With feathers the colour of midnight and flashing black eyes, Reginald Raven presented a redoubtable image as he instructed the crowd as to where they should stand and, where they should not.
‘Great heavens, man!’ he squawked. ‘Get your family together, will you! And join that line over there!’
Mickey Magpie, in the meantime, looking like a head waiter in his iridescent blue suit, long black tail and white shirt, strutted back and forth, gently shepherding the crowds into position. ‘No missus, not this row, the one behind it if you would. Don’t you worry now, missus, I’ll bring the little ones along for you.’

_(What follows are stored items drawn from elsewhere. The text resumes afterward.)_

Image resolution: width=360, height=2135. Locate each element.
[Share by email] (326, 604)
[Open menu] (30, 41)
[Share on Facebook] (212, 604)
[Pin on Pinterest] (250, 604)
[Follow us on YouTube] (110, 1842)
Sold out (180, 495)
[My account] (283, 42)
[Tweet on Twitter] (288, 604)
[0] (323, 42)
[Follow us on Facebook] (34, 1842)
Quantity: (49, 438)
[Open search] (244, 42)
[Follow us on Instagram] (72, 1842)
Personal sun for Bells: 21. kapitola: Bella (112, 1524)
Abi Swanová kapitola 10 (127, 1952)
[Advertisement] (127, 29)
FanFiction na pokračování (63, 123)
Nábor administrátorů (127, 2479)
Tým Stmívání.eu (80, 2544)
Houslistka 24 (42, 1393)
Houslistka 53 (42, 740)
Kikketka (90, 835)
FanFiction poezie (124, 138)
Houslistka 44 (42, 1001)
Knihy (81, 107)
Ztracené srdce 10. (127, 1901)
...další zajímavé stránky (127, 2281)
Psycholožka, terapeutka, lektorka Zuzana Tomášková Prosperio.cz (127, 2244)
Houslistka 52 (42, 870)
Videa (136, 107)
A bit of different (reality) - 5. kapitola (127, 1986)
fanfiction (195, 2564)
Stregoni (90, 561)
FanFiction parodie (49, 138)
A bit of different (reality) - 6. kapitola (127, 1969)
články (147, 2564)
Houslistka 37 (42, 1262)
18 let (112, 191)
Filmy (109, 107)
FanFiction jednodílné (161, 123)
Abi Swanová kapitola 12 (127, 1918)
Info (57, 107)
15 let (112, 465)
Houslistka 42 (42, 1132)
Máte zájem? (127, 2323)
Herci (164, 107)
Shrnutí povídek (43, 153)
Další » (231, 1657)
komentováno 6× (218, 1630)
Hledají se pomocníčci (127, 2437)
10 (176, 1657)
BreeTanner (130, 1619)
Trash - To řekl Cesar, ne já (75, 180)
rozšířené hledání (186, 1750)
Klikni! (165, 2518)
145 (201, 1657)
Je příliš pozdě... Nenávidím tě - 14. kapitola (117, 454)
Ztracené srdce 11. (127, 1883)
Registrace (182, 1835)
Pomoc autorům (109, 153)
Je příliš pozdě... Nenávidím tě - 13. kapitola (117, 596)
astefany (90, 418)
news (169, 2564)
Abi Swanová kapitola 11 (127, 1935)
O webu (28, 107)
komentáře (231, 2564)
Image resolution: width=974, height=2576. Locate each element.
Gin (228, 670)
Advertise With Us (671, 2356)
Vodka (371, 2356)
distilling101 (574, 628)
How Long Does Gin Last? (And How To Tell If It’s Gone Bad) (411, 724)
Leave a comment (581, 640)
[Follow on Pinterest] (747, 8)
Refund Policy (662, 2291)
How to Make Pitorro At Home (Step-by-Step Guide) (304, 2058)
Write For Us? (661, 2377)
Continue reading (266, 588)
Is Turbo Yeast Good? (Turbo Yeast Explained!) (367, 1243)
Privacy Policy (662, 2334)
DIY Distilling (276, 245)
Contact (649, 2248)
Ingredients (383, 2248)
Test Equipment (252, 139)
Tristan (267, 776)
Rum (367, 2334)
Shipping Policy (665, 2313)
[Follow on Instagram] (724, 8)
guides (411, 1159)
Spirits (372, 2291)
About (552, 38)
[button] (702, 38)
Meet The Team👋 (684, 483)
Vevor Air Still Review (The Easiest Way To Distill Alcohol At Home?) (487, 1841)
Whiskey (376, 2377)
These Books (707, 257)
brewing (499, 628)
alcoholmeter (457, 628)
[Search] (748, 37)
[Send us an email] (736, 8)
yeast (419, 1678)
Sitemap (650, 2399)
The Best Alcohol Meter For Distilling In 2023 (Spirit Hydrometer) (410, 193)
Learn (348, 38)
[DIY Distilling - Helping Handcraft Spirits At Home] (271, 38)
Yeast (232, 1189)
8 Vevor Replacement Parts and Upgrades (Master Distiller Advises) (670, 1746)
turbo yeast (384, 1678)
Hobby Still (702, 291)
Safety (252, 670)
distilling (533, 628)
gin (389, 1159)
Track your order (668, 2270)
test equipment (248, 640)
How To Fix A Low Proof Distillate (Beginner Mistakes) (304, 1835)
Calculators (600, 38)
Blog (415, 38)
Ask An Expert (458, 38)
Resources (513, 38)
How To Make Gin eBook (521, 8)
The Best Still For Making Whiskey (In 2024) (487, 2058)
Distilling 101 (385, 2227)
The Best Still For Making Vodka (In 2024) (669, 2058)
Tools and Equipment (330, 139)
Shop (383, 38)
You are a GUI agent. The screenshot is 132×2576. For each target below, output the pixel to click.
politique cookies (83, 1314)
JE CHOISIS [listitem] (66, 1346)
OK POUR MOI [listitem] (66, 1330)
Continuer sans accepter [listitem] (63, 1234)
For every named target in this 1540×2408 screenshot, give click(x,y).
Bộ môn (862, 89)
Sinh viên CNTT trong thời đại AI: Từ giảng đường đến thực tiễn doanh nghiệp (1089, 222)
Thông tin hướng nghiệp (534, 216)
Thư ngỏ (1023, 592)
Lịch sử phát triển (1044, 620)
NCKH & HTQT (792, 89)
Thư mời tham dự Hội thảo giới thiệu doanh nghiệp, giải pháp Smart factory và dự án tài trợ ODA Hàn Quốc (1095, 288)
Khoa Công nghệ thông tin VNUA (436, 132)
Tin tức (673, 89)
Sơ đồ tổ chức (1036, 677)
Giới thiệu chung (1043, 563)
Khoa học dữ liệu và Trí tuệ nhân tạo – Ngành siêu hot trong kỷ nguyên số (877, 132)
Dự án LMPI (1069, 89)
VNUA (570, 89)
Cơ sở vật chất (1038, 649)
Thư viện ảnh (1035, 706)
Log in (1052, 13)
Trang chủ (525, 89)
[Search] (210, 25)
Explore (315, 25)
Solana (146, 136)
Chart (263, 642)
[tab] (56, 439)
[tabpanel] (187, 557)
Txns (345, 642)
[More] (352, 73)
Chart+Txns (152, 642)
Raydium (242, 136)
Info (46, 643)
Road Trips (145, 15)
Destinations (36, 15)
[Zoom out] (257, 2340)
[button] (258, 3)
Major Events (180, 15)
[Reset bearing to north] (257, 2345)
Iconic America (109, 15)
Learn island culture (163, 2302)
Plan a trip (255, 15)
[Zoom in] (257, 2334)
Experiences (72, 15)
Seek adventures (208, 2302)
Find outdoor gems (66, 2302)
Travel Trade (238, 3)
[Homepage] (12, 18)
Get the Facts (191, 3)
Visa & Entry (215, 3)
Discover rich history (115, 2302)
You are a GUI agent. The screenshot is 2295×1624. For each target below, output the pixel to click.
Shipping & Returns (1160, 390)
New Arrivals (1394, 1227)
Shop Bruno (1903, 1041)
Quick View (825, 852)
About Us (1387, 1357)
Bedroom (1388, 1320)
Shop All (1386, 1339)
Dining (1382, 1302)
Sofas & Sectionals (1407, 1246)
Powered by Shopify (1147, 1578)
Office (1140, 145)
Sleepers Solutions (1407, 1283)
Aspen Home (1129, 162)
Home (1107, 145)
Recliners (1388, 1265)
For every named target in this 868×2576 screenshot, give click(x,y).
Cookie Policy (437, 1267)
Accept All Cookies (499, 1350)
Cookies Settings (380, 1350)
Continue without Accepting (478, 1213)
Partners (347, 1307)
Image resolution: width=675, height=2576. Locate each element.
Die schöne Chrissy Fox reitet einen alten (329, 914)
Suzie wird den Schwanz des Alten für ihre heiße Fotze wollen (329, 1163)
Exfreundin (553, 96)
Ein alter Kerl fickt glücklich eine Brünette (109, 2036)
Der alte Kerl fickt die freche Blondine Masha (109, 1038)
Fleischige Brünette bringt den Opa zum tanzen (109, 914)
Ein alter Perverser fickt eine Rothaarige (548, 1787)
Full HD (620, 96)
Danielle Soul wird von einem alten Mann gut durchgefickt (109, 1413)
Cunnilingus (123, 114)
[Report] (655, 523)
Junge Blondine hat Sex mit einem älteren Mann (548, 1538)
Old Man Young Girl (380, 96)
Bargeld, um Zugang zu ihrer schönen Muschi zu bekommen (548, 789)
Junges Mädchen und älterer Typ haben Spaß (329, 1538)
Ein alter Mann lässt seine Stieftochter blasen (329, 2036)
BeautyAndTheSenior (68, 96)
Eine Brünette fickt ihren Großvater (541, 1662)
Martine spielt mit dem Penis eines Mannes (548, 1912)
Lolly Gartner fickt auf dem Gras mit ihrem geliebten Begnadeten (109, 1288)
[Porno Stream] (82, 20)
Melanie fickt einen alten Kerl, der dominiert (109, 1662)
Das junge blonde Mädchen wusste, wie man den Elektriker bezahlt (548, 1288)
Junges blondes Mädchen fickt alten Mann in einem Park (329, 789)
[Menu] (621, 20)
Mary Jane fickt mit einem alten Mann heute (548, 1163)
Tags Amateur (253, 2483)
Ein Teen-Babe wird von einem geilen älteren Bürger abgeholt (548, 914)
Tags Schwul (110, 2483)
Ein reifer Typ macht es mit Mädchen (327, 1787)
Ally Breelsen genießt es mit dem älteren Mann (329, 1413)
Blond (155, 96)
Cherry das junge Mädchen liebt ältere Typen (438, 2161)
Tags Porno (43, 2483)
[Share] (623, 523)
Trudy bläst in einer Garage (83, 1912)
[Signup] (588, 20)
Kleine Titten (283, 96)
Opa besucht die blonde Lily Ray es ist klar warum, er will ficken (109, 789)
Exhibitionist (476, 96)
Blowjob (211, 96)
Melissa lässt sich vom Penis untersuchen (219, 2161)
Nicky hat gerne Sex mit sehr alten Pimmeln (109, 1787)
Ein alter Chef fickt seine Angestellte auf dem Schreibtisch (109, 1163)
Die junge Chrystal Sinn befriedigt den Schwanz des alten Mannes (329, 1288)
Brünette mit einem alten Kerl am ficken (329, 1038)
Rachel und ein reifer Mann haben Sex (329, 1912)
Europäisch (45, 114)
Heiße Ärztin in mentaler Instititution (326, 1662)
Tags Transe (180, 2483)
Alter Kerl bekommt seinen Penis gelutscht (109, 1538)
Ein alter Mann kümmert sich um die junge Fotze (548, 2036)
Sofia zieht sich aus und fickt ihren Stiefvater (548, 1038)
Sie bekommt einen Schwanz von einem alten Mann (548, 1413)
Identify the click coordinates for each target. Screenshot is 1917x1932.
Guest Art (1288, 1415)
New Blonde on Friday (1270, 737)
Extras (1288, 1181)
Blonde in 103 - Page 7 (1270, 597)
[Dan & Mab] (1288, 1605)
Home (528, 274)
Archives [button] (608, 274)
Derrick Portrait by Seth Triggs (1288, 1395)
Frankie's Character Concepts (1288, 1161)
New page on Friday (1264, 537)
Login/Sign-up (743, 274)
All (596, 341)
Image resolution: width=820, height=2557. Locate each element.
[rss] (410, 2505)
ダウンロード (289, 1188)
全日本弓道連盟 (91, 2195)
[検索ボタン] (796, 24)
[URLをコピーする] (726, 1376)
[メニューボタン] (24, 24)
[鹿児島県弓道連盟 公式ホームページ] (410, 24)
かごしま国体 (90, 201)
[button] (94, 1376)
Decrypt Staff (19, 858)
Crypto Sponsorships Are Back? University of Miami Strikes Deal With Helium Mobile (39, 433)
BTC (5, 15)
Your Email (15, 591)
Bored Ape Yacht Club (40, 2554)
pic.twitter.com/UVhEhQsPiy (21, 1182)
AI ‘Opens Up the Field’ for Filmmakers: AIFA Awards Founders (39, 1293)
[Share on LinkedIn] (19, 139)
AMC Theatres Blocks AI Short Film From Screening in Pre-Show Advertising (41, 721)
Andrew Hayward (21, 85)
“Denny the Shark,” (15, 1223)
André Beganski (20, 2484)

Eventually it was all sorted out and, after a while the folks in the front row, and closest to the stone, became aware of movement from within the chrysalis and they passed the word excitedly to the row behind that the awakening had begun. Before too long, a multitude of curious eyes were firmly fixed on the luscious, green broad-leafed plant, which grew from an ancient fissure in the stone, to where the oddly shaped, grey-green chrysalis was attached by strands of pale beige silk. ‘Look Issy,’ said one of the river Otters to his girlfriend. ‘It moved then, did you see it?’ ‘Nah, you’re seein things Brian,’ she replied, ‘I was watchin as well you know, I didn’t see anything…’
Frequently flying between Hooter and the marshals, reporting on any new developments with the preparations, Chris Crow, Hooter’s liaison officer, was looking extremely sharp that morning in his tight and shiny, blue-black feathers.
‘What’s the situation then, Chris?’ asked Hooter as Chris Crow alighted on the bough next to him.
‘In a word, Boss… chaos!’ replied Chris, shaking his wings so that they folded down comfortably and, after pecking rapidly at an annoying little mite on his back, he said. ‘But don’t you go worrying yourself now, Boss. We’ll be ready on time!’
‘Any idea when it’s likely to begin?’
‘Half an hour at the most I’d say, Boss.’
‘Have the cracks appeared then?’
‘Yes, Boss, some time ago actually. A couple of large ones to begin with; running from end to end, but now there are smaller ones, and they’re appearing every five minutes… That’s why I’m here, Boss, thought you should know.’
‘Quite right too, Chris! Then I suggest you get back down there and let me know the minute she begins, if you would.’